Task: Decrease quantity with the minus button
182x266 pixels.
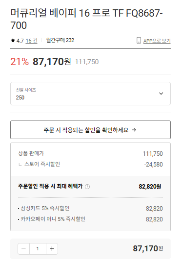Action: point(23,249)
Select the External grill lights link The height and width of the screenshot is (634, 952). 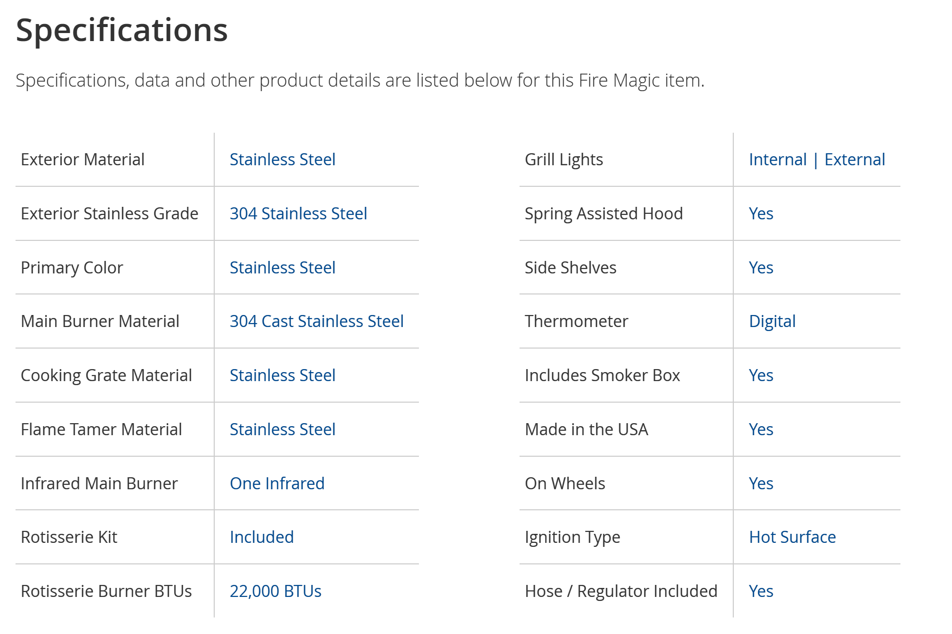click(x=855, y=160)
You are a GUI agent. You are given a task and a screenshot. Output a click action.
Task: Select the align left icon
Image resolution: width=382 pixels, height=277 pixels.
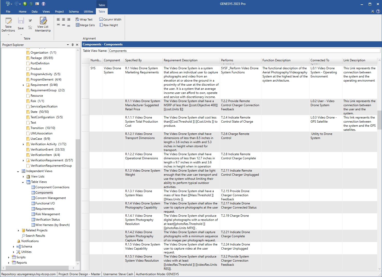pyautogui.click(x=58, y=19)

Task goal
Begin at the line containing "Task: Select the align left icon" and stop at the final line of the data. Retype those lines exactly, without the pictures.

Answer to the problem
Task: Select the align left icon
Image resolution: width=382 pixels, height=277 pixels.
pyautogui.click(x=58, y=19)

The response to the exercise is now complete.